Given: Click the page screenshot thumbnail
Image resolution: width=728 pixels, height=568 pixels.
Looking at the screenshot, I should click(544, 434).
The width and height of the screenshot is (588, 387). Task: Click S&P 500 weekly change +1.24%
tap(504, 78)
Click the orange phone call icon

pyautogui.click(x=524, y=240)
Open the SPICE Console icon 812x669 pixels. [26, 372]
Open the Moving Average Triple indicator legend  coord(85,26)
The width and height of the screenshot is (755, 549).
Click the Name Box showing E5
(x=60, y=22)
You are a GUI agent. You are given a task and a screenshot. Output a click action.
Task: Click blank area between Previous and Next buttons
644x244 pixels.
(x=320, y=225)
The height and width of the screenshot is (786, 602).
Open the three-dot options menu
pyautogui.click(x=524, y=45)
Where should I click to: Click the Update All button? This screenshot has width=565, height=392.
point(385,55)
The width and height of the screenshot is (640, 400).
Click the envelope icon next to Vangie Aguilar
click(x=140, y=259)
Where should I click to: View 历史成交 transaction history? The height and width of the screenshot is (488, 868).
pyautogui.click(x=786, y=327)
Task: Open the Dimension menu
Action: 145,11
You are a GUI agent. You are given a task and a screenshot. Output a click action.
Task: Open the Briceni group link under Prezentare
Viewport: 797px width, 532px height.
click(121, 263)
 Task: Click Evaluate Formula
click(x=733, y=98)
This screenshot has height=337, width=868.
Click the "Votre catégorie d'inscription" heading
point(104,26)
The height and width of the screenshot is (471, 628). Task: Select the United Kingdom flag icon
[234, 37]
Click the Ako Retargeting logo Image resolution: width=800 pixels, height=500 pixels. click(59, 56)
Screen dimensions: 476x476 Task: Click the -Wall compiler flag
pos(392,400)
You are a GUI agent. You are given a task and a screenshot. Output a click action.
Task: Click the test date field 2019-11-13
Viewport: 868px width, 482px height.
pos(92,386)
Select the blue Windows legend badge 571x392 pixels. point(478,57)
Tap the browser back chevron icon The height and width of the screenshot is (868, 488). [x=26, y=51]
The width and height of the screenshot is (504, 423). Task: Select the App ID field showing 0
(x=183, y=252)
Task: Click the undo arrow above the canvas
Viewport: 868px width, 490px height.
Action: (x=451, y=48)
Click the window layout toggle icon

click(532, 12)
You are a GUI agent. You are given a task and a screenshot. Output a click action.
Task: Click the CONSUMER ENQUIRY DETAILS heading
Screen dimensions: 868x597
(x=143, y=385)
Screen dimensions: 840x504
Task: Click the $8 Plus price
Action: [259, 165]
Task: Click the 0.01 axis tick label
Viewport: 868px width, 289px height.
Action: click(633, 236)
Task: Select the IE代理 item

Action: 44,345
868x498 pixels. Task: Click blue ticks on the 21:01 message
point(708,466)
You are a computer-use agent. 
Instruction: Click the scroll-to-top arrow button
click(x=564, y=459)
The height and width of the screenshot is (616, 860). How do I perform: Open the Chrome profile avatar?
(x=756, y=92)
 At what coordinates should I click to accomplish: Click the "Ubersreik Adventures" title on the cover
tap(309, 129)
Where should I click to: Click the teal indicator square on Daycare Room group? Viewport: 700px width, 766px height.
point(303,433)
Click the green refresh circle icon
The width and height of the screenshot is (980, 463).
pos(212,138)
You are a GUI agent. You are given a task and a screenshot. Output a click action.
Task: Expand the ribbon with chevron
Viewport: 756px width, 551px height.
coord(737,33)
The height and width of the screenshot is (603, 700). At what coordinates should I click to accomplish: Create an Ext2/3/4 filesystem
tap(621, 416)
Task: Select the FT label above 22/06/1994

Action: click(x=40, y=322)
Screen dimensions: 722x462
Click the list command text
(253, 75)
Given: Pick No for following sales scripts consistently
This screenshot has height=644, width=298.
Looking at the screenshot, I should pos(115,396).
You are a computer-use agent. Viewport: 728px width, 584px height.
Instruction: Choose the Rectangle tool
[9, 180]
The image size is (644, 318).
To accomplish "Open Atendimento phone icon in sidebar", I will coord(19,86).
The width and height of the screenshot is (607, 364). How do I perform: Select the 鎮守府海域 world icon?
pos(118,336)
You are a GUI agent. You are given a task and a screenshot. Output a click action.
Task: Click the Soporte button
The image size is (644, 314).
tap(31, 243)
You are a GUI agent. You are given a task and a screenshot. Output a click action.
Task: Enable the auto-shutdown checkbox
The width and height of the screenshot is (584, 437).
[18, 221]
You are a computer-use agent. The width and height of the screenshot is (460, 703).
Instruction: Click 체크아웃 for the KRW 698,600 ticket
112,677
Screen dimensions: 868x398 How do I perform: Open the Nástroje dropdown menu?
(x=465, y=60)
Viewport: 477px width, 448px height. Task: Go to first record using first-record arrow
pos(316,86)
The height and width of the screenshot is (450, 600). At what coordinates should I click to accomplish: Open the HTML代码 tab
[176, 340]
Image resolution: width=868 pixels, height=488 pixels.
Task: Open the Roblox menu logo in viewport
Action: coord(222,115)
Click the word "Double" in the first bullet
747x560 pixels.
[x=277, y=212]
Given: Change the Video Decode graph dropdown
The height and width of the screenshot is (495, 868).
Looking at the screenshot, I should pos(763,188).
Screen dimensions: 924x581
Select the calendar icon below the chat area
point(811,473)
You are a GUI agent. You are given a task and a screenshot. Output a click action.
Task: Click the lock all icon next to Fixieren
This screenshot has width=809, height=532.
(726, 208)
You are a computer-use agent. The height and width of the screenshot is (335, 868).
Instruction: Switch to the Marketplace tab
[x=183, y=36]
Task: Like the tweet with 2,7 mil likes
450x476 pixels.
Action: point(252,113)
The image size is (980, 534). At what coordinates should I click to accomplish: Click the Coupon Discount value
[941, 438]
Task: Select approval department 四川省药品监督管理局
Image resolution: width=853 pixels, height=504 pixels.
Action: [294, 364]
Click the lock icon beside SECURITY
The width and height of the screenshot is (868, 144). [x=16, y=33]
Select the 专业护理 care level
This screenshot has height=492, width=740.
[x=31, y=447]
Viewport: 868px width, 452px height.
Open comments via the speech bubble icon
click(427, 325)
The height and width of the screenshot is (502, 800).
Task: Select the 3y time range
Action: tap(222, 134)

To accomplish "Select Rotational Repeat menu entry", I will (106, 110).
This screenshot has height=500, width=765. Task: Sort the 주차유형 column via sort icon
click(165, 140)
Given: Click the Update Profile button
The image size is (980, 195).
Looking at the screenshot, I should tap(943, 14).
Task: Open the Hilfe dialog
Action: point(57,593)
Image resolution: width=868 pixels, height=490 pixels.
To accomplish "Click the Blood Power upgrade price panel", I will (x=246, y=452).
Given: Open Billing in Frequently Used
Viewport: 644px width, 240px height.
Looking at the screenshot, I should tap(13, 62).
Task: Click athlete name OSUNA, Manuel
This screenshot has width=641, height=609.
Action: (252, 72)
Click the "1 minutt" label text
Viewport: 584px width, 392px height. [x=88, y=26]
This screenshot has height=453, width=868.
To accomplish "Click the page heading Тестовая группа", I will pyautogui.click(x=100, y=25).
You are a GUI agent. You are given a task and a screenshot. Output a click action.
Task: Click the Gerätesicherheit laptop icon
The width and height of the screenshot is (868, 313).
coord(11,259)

........

**Assigned task:**
If a line in the material above holds "legend", copy it.

**Answer to the problem:**
Open the Moving Average Triple indicator legend  coord(85,26)
Select the blue Windows legend badge 571x392 pixels. point(478,57)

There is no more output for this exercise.